Start early. For all but the most decisive (or most laid-back—if you put your playlist on Shuffle and called it a day, please teach me your ways!), it will be incredibly difficult to narrow down your choices and get them into an order that flows the way you want it to. One of our overarching principles for wedding planning in general was that we didn’t want to be doing anything in the last few weeks unless it absolutely couldn’t be done beforehand. Starting the playlist four or five months out was about right for us—it let us tinker with it sporadically, coming back with fresh ears after leaving it alone for a while, and gave us the space to scrap and start over without worrying that we would be up at 3am the night before our wedding arguing over how many slow songs is too many.

Start with what you know. We agreed immediately on a few songs that we couldn’t imagine not including. There was only one possible first dance for us, and we also knew very early on what song we wanted playing as we walked back up the aisle. Having these and various other must-haves picked out gave us a skeleton to build on; we could plan out where these songs would fall and think of what should lead into and follow them. Filling in the gaps felt a lot less daunting than “Five hours of music, GO!”

Start with your existing music collection.

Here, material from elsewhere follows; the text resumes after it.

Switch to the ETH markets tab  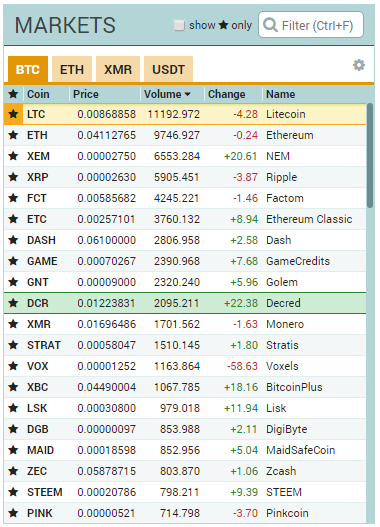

In my determination to find All The Perfect Songs, I had initially spent most of my time googling recommendations, thinking that I could just cull the best of the best. Simple! Except, the best is a lot more subjective than I wanted it to be. I kept catching myself wrinkling my nose partway through every “mood-setting dinner music” or “romantic slow dances” list. We ended up just scrolling through our iTunes, pulling every song that appealed to us. We reasoned that, although we obviously don’t own every song in the world—or even every good song in the world—the music we had already collected was what spoke to us the most.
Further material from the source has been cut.